Questo romanzo parla della vita che resiste alla morte. Parla di braccia strappate da adii, di famiglie divise nel tentativo di salvarsi, di lacrime di bambini che nessuno potrà mai asciugare perché impresse nei ricordi. Questo romanzo parla della follia di coloro che sono stati messi in ginocchio dalla perdita, dalla paura. Coloro la cui vista è stata violentata da corpi smembrati, da abusi perpetrati su corpi morti dentro, corpi con anime maciullate che non riusciranno più a guardare alla loro esistenza con normalità. Lo fa con una scrittura semplice e colloquiale, trovando in alcuni momenti anche il modo di alleggerire e far distogliere lo sguardo al lettore, per dargli la possibilità di respirare lì dove il fiato si ferma in gola alla vista di immagini che è difficile contemplare. Il libro parla di una resistenza inusuale, una resistenza fatta anche da donne coraggiose che non hanno paura di divenire parte di un orgoglio popolare condiviso indipendentemente dal sesso e dall’età: come la bellissima ragazza che compra un’ascia in armeria (i fucili erano esauriti), di una bambina che costruisce molotov invece che giocare, di mamme che scappano via per preservare la vita dei propri figli affrontando viaggi tra mine e cecchini. È un romanzo intriso di una grande umanità, nonostante tutto ciò che circonda l’autrice ne sia apparentemente privo: l’umanità è nella solidarietà tra persone, nello scambio di cibo, riparo, taniche di benzina, giubbotti antiproiettili. Un’umanità fatta di ascolto di storie disperate che nella condivisione allentano la loro carica distruttiva. L’autrice parla di confini invisibili che dividono i destini, come quelli di due fratelli che vivevano al confine con la Russia e “uno tagliava grossi ceppi in Russia, l’altro li accatastava in Ucraina. Il confine era lì da qualche parte sotto la distesa di neve.” E quel confine rende qualcuno vittima e qualcun altro carnefice.

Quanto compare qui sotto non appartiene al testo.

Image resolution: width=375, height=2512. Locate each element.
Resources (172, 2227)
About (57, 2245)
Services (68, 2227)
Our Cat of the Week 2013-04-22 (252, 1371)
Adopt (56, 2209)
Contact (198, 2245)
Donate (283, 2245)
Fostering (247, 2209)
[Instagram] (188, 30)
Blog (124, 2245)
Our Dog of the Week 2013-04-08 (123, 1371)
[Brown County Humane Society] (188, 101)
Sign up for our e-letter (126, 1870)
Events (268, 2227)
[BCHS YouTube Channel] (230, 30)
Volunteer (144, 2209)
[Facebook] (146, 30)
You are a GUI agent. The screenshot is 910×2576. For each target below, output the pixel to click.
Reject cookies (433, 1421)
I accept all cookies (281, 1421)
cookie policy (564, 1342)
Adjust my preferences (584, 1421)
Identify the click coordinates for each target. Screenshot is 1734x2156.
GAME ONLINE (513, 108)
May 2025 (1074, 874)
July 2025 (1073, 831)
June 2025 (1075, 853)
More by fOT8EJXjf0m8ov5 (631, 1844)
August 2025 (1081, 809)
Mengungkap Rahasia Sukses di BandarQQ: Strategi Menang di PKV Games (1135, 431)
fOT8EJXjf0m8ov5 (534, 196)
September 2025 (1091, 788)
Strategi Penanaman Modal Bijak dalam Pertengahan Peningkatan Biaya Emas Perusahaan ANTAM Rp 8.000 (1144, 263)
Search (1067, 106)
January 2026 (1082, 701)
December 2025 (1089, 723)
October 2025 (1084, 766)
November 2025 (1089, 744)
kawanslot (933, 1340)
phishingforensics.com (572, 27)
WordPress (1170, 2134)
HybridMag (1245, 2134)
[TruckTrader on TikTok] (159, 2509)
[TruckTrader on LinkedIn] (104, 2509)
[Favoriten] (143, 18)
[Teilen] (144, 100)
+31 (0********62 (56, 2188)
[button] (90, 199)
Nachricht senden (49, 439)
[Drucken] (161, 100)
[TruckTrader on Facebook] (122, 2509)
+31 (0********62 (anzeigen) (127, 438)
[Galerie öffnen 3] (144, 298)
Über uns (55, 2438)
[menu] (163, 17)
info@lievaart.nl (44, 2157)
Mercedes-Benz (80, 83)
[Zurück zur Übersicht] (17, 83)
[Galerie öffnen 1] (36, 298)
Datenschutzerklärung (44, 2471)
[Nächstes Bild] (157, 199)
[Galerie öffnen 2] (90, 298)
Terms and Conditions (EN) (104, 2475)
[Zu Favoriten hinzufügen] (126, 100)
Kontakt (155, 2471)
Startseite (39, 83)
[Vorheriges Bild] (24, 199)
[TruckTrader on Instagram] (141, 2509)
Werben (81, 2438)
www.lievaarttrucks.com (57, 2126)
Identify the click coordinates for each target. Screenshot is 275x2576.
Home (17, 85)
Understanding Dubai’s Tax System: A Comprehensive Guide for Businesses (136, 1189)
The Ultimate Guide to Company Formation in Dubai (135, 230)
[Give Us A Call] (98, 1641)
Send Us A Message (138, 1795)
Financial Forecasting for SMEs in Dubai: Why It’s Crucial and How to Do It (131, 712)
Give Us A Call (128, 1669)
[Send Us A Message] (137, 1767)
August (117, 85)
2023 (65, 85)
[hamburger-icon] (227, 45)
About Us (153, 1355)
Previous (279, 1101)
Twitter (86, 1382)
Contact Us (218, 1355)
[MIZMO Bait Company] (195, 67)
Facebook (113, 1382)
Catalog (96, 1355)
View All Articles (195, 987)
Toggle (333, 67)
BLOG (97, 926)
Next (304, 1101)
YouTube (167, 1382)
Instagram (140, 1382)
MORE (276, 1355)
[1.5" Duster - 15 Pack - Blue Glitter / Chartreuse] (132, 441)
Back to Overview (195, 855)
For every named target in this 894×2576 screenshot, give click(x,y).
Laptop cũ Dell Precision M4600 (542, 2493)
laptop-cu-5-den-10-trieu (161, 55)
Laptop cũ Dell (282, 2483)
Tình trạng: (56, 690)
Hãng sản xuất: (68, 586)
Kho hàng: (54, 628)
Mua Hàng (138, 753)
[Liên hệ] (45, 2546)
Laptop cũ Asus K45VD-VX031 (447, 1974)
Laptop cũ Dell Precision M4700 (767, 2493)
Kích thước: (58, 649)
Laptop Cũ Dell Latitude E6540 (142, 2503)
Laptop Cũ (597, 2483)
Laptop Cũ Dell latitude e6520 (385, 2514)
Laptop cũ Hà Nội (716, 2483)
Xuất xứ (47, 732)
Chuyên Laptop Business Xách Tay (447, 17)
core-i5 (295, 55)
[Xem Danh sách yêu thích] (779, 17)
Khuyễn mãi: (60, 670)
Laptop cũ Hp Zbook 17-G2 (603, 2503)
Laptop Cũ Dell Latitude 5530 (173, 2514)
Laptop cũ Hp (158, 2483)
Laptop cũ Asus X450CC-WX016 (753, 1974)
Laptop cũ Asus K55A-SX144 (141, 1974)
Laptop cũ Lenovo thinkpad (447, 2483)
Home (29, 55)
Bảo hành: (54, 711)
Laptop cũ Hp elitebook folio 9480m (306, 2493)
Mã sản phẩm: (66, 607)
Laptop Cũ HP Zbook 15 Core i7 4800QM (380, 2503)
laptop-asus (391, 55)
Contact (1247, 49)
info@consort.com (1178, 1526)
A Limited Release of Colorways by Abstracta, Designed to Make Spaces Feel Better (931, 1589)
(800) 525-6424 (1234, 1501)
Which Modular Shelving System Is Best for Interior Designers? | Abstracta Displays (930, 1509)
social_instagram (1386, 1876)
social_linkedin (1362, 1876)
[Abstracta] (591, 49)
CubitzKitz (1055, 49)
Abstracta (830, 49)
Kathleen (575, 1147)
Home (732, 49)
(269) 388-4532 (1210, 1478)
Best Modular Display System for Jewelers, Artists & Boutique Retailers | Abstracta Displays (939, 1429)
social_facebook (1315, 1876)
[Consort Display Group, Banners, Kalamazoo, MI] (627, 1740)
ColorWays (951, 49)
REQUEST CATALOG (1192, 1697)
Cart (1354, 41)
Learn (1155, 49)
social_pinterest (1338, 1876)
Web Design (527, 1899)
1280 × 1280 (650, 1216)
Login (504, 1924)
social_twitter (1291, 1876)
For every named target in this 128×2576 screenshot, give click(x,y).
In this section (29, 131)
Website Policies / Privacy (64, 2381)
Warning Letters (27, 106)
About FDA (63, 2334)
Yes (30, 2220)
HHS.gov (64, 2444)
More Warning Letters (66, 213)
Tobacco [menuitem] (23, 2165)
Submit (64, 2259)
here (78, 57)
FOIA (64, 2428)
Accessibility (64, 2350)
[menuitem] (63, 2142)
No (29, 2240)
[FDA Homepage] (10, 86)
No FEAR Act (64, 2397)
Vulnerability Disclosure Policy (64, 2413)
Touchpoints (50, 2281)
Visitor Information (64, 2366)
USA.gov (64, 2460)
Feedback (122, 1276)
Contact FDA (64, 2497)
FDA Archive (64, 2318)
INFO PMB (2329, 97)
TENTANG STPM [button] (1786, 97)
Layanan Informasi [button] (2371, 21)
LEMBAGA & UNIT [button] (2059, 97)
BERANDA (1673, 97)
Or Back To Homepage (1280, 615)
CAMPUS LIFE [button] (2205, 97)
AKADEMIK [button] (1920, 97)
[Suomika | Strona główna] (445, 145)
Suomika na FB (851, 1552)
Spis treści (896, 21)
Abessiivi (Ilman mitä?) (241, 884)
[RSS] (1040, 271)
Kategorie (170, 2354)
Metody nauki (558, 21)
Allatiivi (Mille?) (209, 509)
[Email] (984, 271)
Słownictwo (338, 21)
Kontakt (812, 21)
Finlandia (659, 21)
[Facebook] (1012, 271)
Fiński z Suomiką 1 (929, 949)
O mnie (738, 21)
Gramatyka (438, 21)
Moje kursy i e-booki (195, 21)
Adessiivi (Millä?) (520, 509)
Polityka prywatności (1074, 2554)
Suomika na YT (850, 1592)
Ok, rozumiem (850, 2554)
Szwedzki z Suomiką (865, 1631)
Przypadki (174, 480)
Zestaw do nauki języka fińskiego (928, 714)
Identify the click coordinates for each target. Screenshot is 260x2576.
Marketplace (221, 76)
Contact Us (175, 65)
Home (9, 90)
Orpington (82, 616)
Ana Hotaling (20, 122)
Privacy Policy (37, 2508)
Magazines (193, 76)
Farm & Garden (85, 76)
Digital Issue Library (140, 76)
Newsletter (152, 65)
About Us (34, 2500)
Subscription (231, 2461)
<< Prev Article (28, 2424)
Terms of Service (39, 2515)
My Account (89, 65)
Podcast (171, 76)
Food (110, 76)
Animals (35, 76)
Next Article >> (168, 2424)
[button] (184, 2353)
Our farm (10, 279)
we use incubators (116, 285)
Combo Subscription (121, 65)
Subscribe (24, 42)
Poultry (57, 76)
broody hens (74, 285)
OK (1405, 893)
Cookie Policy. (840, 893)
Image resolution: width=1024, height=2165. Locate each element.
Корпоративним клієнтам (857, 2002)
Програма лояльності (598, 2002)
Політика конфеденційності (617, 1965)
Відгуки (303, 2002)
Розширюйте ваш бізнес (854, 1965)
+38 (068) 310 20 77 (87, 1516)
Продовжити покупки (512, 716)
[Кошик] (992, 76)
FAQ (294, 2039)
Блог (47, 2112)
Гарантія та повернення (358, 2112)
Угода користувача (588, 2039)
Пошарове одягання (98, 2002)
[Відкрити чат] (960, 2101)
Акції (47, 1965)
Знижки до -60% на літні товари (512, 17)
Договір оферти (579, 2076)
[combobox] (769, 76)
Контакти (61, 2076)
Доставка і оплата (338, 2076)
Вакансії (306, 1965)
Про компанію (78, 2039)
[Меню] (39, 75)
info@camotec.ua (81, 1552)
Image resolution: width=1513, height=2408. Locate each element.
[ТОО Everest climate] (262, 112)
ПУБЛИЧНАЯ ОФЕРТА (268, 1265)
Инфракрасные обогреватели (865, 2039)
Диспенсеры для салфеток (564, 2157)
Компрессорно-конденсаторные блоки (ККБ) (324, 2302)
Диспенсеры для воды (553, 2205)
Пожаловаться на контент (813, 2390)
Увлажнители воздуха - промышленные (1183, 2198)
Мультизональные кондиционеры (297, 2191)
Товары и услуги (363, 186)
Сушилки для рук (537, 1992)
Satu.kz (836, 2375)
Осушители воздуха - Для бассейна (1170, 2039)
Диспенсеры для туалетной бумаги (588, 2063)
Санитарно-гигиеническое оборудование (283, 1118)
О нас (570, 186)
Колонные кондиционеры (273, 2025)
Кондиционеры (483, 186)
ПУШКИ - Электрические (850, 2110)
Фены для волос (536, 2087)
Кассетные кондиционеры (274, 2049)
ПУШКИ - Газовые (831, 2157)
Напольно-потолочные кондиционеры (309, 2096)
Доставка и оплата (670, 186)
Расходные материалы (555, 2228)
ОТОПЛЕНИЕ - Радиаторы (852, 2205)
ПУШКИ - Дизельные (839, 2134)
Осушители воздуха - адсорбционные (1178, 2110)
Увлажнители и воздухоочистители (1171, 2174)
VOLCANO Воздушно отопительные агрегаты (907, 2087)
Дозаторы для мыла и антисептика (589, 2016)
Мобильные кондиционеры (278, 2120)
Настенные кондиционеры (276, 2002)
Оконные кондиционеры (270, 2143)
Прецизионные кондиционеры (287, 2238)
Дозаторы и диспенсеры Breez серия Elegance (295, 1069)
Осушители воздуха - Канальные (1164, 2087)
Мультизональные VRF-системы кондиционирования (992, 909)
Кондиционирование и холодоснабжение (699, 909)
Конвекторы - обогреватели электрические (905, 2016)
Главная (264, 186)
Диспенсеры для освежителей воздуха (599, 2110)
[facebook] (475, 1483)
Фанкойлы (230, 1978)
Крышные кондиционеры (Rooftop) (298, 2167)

Attraverso i suoi occhi guardiamo una quotidianità sgretolata, vite interrotte all’improvviso. Vite che un tempo abitavano palazzi sventrati i cui ultimi istanti rimarranno bloccati in un tempo ormai eterno “un canovaccio a quadri ancora appeso alla maniglia di un formo e da quel peluche che, un tempo, doveva essere un coniglio bianco. Ora oscilla nel vuoto del secondo piano, trattenuto da un tondino di ferro per l’orecchio”.

L’autrice sembra correre contro il tempo nel tentativo di catturare più immagini possibili, di viverle e farle vivere attraverso la sua scrittura, attraversata dal senso di colpa di dover tornare a casa e lasciare lì un pezzo di mondo che non è riuscito a scappare o non ha potuto perché legato visceralmente alla sua terra, come tutti quelli che invece sono andati via per non vederla in ginocchio.

Tra le righe di questo romanzo vi sono tutte le voci inascoltate, tutti i silenzi che hanno preso il posto delle parole, tutte le persone che non ci sono più.

Un romanzo che racconta di un’umanità fatta di vicinanza ed empatia tra persone che hanno perso tutto ma non la dignità.